UIT TE VOEREN TAKEN:
A - Beantwoord de volgende vragen over de passage over het dagloon:
(i) Op welke datum vond de hoorzitting plaats waarop het Uwv betrokkene op de hoogte stelde van de correctiemogelijkheid?
(ii) Per welke datum wilde betrokkene het eerder vastgestelde dagloon laten aanpassen?
(iii) Welke periode beslaat het refertejaar volgens de passage?
B - Schrijf een vervolg op de passage over de dagloonvaststelling, te beginnen na de laatste zin.

GECITEERDE PASSAGE:
3. In hoger beroep heeft het Uwv het oordeel van de rechtbank bestreden. Ingevolge de regelgeving ter zake van de dagloonvaststelling dient alleen als de correctieopgave door de werkgever in het refertejaar een wijziging in de polisadministratie teweeg brengt de hoogte van het reeds vastgestelde dagloon te wijzigen. Het enkele feit dat betrokkene tijdens de hoorzitting van 13 januari 2011 van deze mogelijkheid door het Uwv op de hoogte is gesteld is niet het gevolg van beleid van het Uwv op dit punt. Evenmin rust op het Uwv uit zorgvuldigheidsoverwegingen een rechtsplicht verzekerde tijdig van de bedoelde correctiemogelijkheid op de hoogte te stellen.
4. Het oordeel van de Raad over de aangevallen uitspraak.
4.1. Tussen partijen is uitsluitend in geschil of het Uwv terecht heeft geweigerd het eerder vastgestelde dagloon per 19 september 2010 aan te passen naar aanleiding van de door betrokkene vermelde loonnabetaling.
4.2. Ingevolge artikel 15 van de ZW, artikel 2, eerste lid, en artikel 3, eerste lid, van het Besluit, in onderlinge samenhang bezien wordt als dagloon, waarnaar een uitkering op grond van de ZW wordt berekend, beschouwd 1/261 deel van het loon dat de verzekerde volgens opgave van zijn werkgever aan de Belastingdienst daadwerkelijk heeft genoten tijdens het refertejaar. Tussen partijen is niet in geschil dat het refertejaar loopt van 1 februari 2009 tot en met 31 januari 2010. De desbetreffende nabetaling is betrokkene betaald na dit refertejaar. Onder loon wordt mede begrepen het loon waarvan de werknemer aantoont dat dit in het refertejaar vorderbaar maar niet tevens inbaar is geworden. Bij aanwezigheid van de werkgever is dit laatste, voor zover betrekking hebbend op niet tevens inbaar geworden loon, slechts aangewezen in situaties waarin duidelijk is geworden dat de werkgever ondanks vordering niet tot betaling overgaat. Zie onder andere CRvB 21 maart 2012, LJN BV9859. Een dergelijke situatie is hier niet aanwezig.

GEËXTRAHEERDE GEGEVENS:
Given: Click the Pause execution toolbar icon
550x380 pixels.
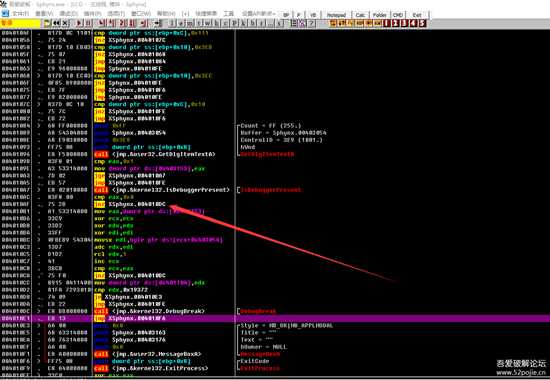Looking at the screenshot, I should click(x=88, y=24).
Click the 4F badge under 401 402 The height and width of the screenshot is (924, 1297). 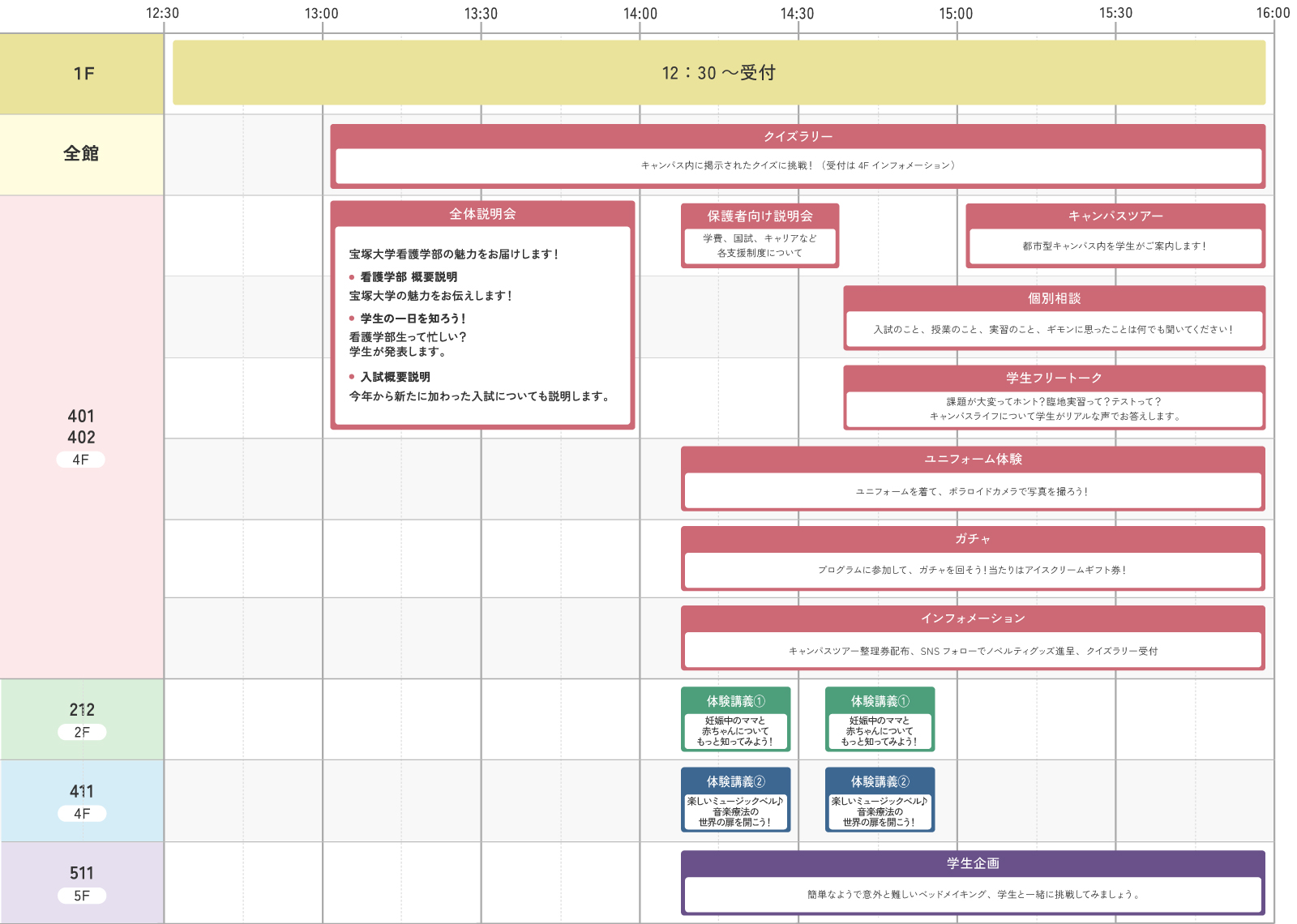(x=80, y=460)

--

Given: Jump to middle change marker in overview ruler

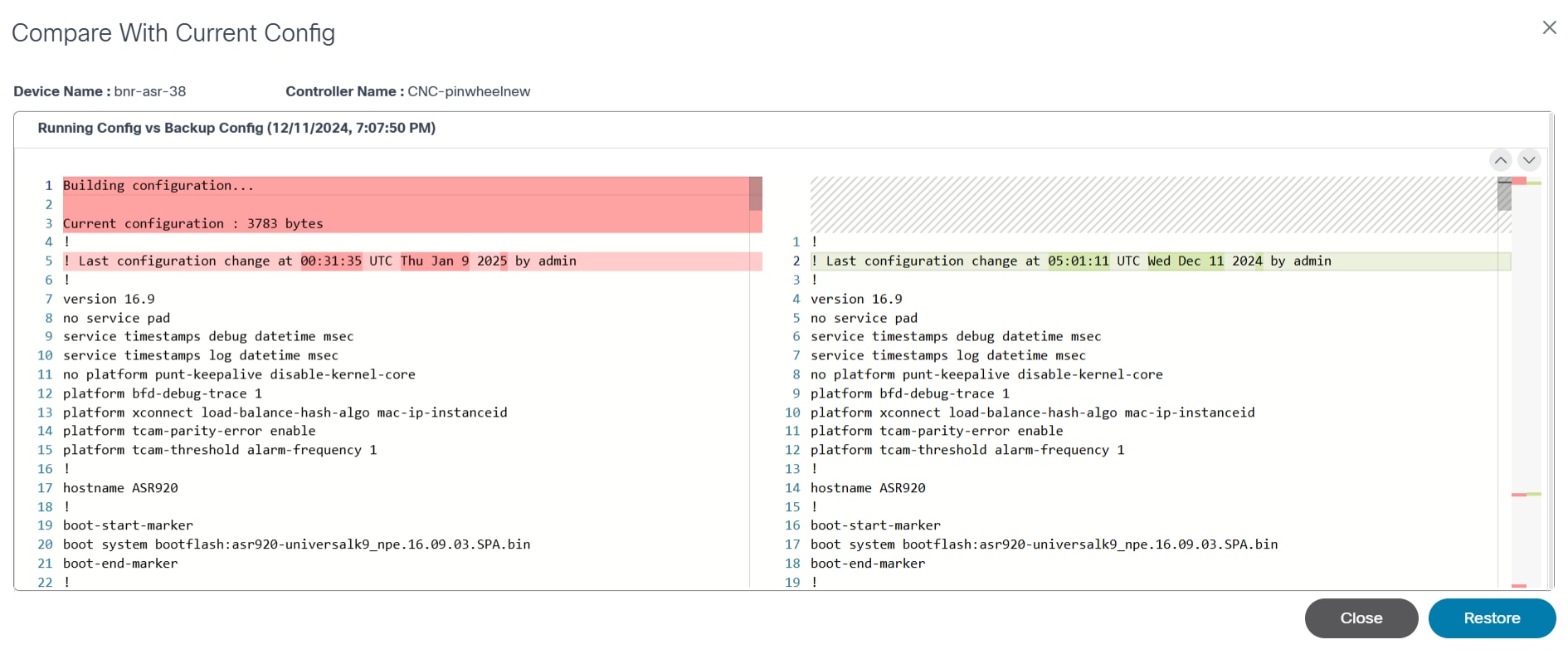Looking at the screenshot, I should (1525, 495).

---

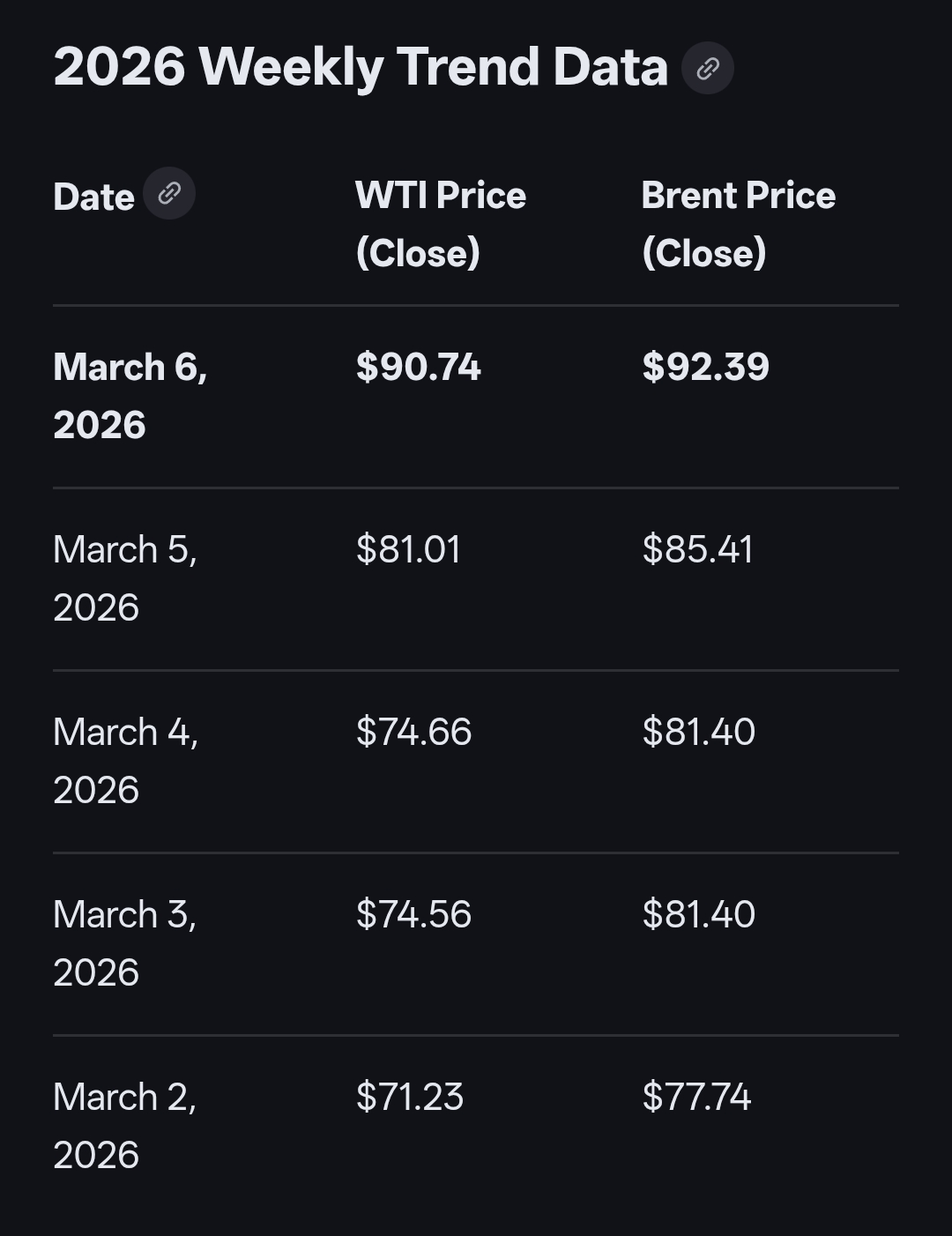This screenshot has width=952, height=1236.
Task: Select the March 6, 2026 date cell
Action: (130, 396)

ANTWOORDEN BIJ TAKEN:
A -
(i) Op 13 januari 2011.
(ii) Per 19 september 2010.
(iii) Van 1 februari 2009 tot en met 31 januari 2010.

B -
4.3. Voor de berekening van het dagloon is het Uwv terecht uitgegaan van de volgens de polisadministratie tijdens het refertejaar (1 februari 2009 tot en met 31 januari 2010) door de werkgever aan de belastingdienst opgegeven loon. Aan betrokkene is - zoals ter zitting van de rechtbank door het Uwv is betoogd - ter hoorzitting buitenwettelijk de mogelijkheid geboden het betreffende loonbestanddeel door de werkgever in te laten boeken in de polisadministratie, maar dit bleek niet te lukken. Volgens betrokkene heeft de werkgever verklaard dat dit technisch niet mogelijk was. Met het Uwv moet geoordeeld worden dat uit deze, door het Uwv kennelijk in dit soort gevallen toegestane handelwijze van de werkgever, niet voor het Uwv een rechtsplicht afgeleid kan worden om verzekerden tijdig van een dergelijke mogelijkheid voor de werkgever in kennis te stellen, bij gebreke waarvan een daarvoor in aanmerking komend besluit deswege voor vernietiging in aanmerking komt. De aangevallen uitspraak moet worden vernietigd. De Raad zal doen wat de rechtbank had behoren te doen en het beroep ongegrond verklaren.
5. Er is geen aanleiding voor een proceskostenveroordeling.
BESLISSING
De Centrale Raad van Beroep
- vernietigt de aangevallen uitspraak;
- verklaart het beroep tegen het bestreden besluit ongegrond.
Deze uitspraak is gedaan door M.C. Bruning als voorzitter en T. Hoogenboom en J. Brand als leden, in tegenwoordigheid van A. Oomkens als griffier. De beslissing is uitgesproken in het openbaar op 23 november 2012.